In two separate studies, researchers are using smart helmets and a voice-analyzing app to study brain injury risk in young football players.
It was announced last month that the NFL will pay $765 million to settle a lawsuit involving thousands of its former players over problems related to head trauma. While the concern is growing, little is known about how a season of head hits affects the youngest players -- ages 6 to 18. Numbering nearly 4.5 million, they’re the largest group of football athletes.
Using accelerometer-equipped helmets, researchers at Wake Forest Baptist Medical Center recorded more than 16,000 impacts over the 2012-2013 season at two youth teams and one high school team. They gave the players neurological tests and brain scans to look for before-and-after changes.
The risk of concussion accumulated over a season was calculated from the frequency and size of all impacts on each player.

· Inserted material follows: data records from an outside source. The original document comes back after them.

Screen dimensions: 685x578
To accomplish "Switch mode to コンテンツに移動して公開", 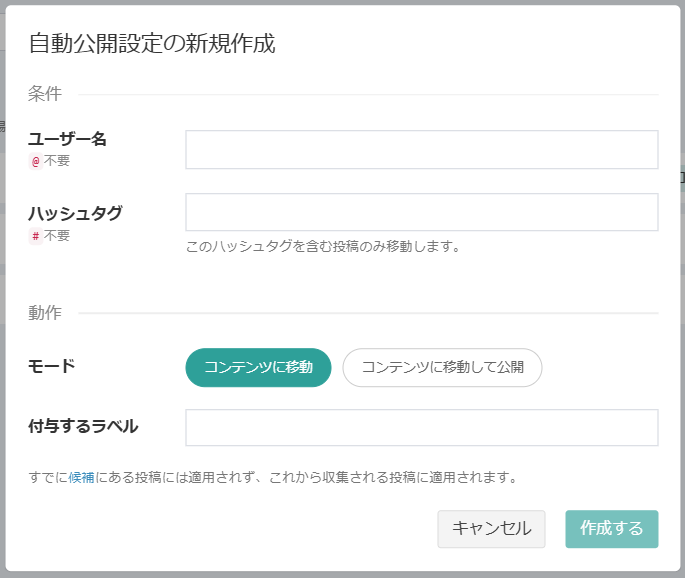I will click(x=442, y=367).
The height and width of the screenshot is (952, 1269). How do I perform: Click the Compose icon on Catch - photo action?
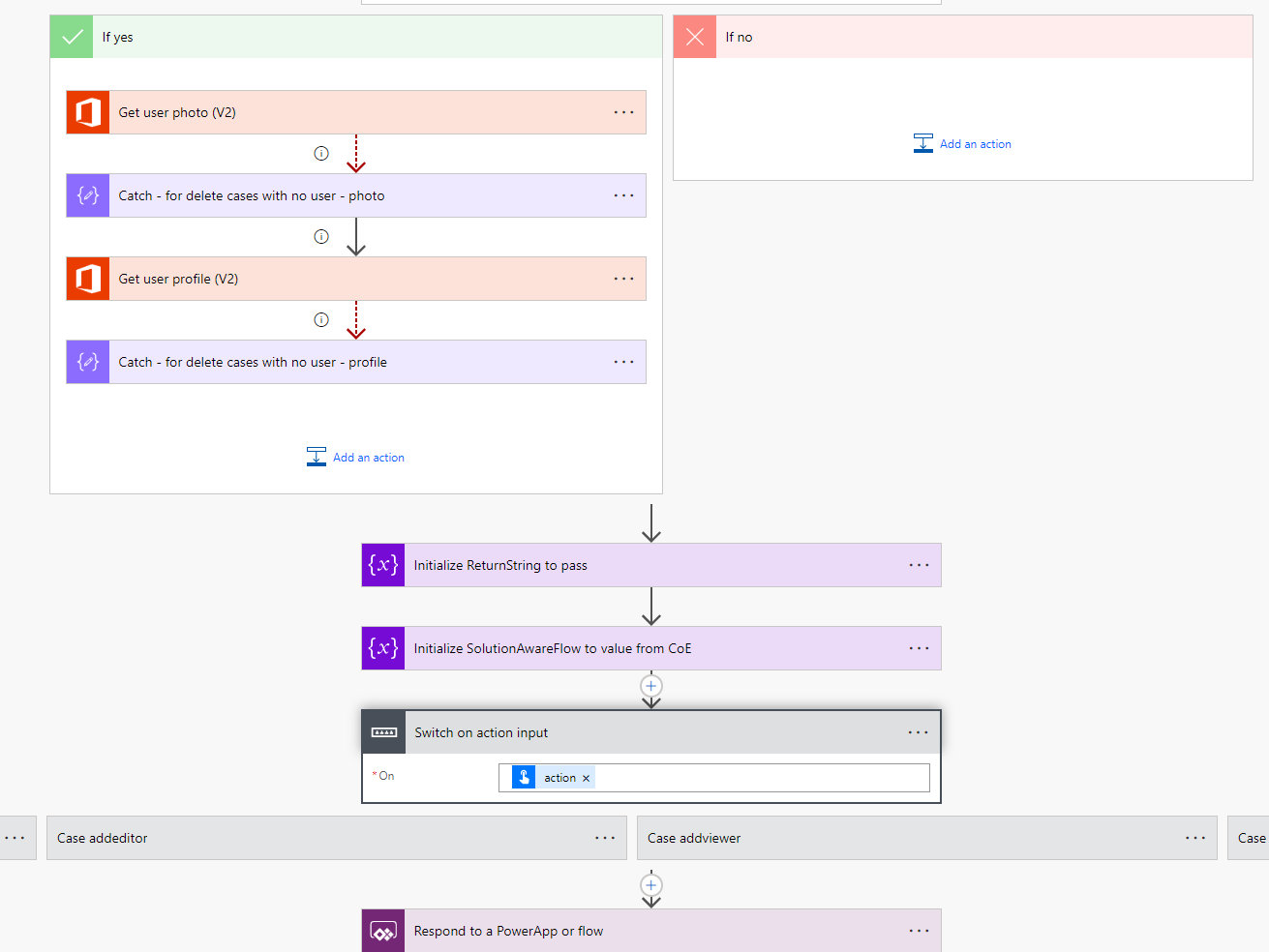pos(87,195)
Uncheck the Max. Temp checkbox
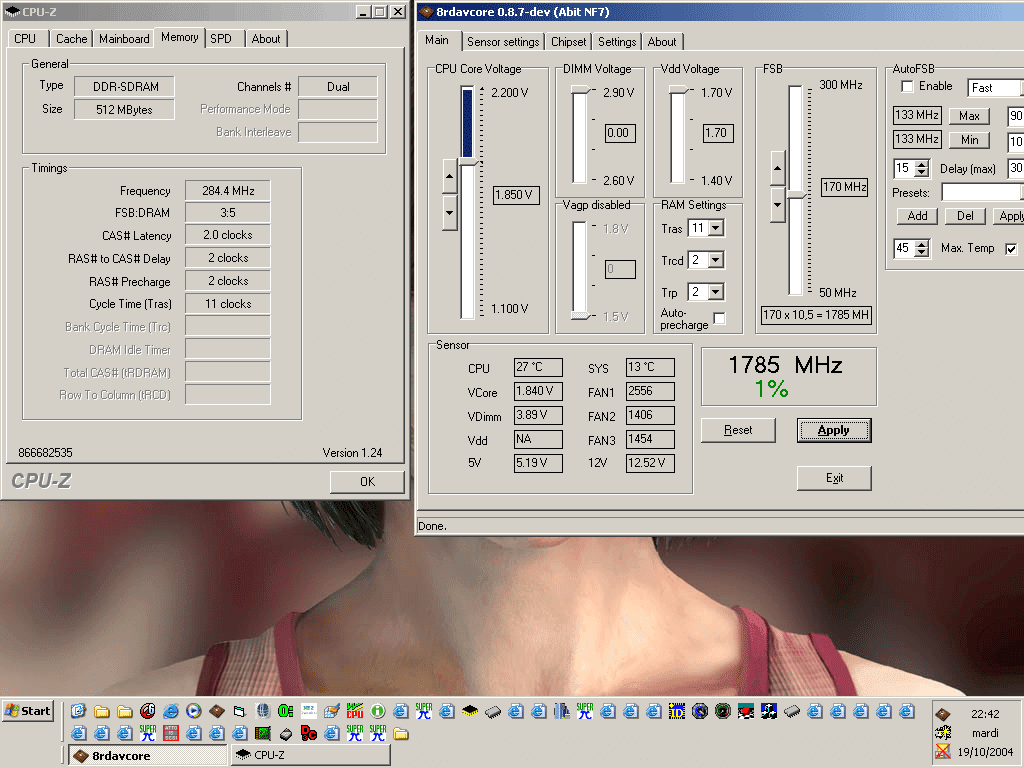The height and width of the screenshot is (768, 1024). [x=1011, y=249]
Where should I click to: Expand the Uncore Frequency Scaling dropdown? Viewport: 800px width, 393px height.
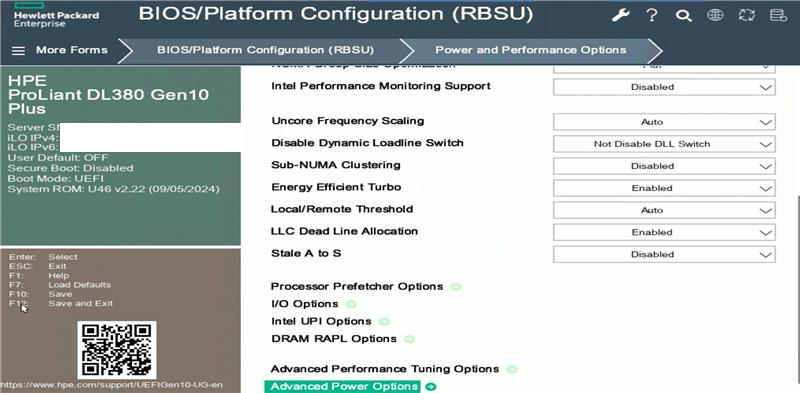(x=664, y=122)
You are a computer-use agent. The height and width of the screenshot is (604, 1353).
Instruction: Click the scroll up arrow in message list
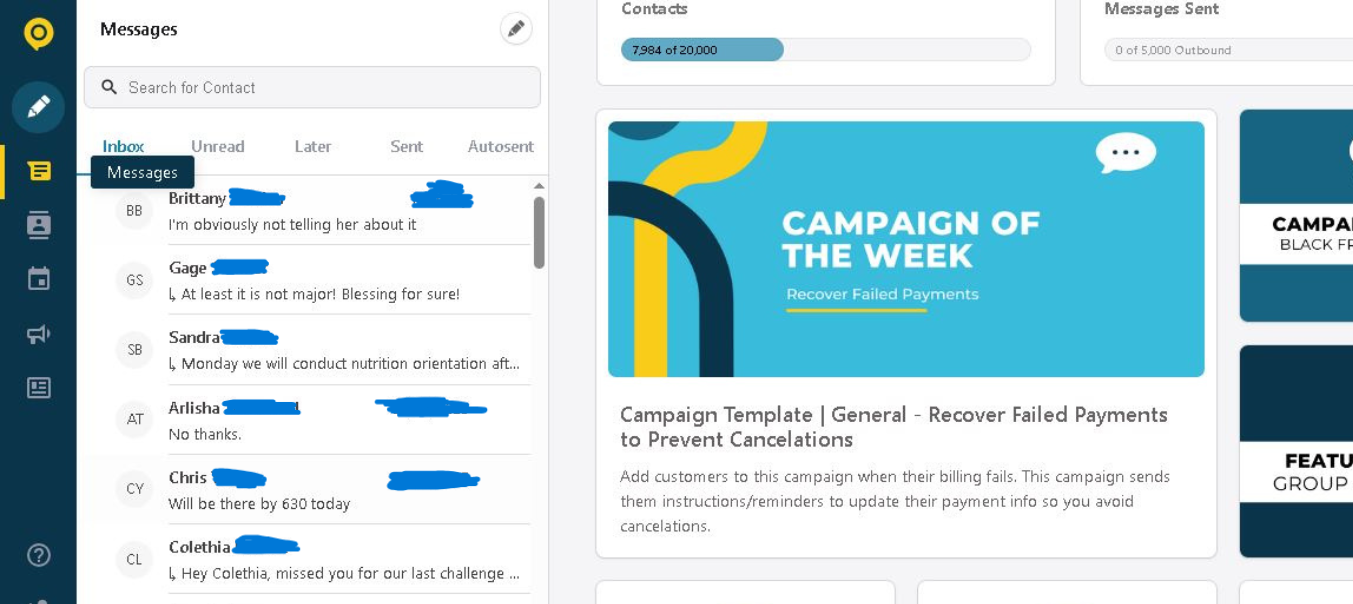(x=539, y=186)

Most of the hits were below the range of impact associated with a concussion... but when you look at the total risk sustained over a season, those risks can be the mathematical equivalent of two to three concussions.
Using these data, they hope to develop a tool that identifies when a player has been hit hard enough (or repeatedly enough) to risk a concussion or other serious injuries.
Head injuries change speech characteristics, with negative effects on vowel production in particular. The program pulls out the vowel segment from a set of predetermined words, then analyzes that sound for changes that may indicate a brain injury.
The researchers initially tested the app with 125 collegiate boxers:
Before each bout, they'd say the numbers one through nine as a baseline. After boxing, they were recorded saying the same words again.
By analyzing several acoustic features of the vowel sounds, including their pitch, the app was able to identify all nine players who were later diagnosed with concussion.